Abstract
Background:
Graft failure after anterior cruciate ligament (ACL) reconstruction (ACLR) may be influenced by both extrinsic exposure and intrinsic patient susceptibility. A contralateral ACL rupture could reflect an inherent predisposition to ligament injury.
Purpose:
To determine whether a history of bilateral native ACL ruptures increases the risk of graft failure after primary ACLR.
Study Design:
Cohort study; Level of evidence, 2.
Methods:
A total of 7718 consecutive patients who underwent primary ACLR by a single surgeon (2003-2022) were included. Graft failure, defined as a clinically and magnetic resonance imaging–confirmed rupture, was compared between patients with bilateral versus unilateral native ACL ruptures. Multivariable logistic regression identified independent predictors, including age, sex, Tegner score, sport type, and a history of bilateral rupture.
Results:
The cohort included 6327 patients with isolated native ACL rupture and 1391 patients with bilateral native ACL rupture. The overall graft failure rate was 6% (461-7718), with a mean follow-up of 135.9 months. Patients with bilateral ACL ruptures had a higher failure rate (9.3%) than those with unilateral injuries (5.2%) (P < .0001).
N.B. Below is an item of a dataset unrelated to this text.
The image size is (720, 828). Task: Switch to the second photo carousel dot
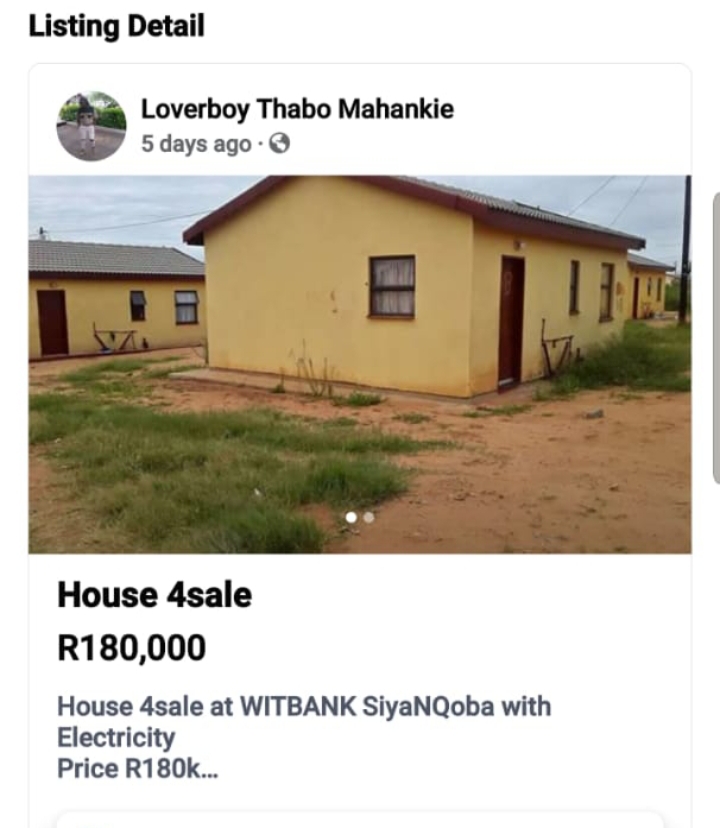pyautogui.click(x=369, y=517)
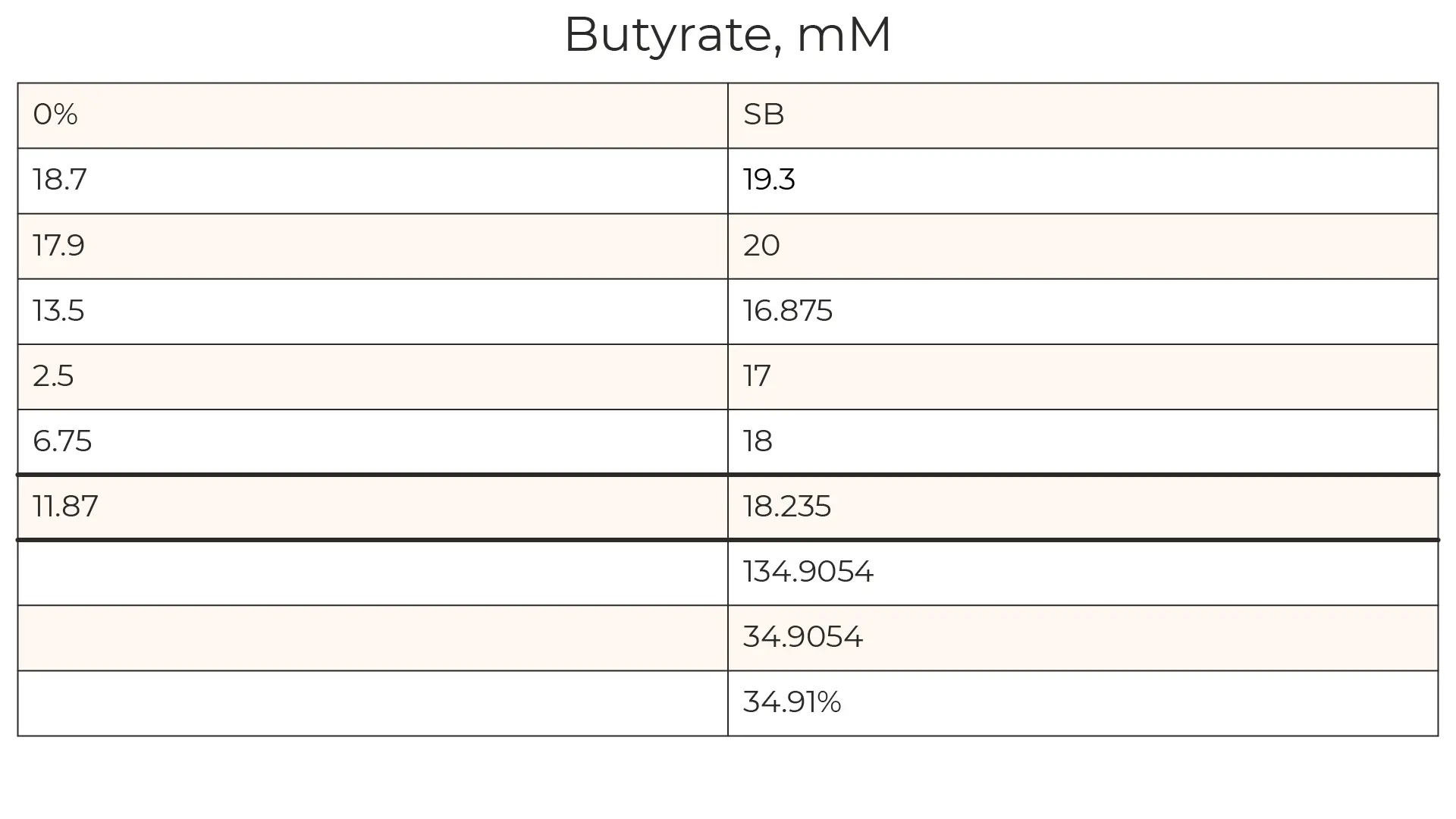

Independent predictors included younger age (odds ratio [OR], 0.92 [95% CI, 0.90-0.93]; P < .0001), male sex (OR, 1.46 [95% CI, 1.10-1.96]; P = .0089), higher Tegner score (OR, 1.09 [95% CI, 1-1.19]; P = .043), and bilateral rupture (OR, 1.34 [95% CI, 1.03-1.73]; P = .028).
Conclusion:
Bilateral native ACL rupture independently increases the risk of graft failure after ACLR. This finding supports its use as a marker of intrinsic vulnerability that may warrant targeted preventive or surgical strategies.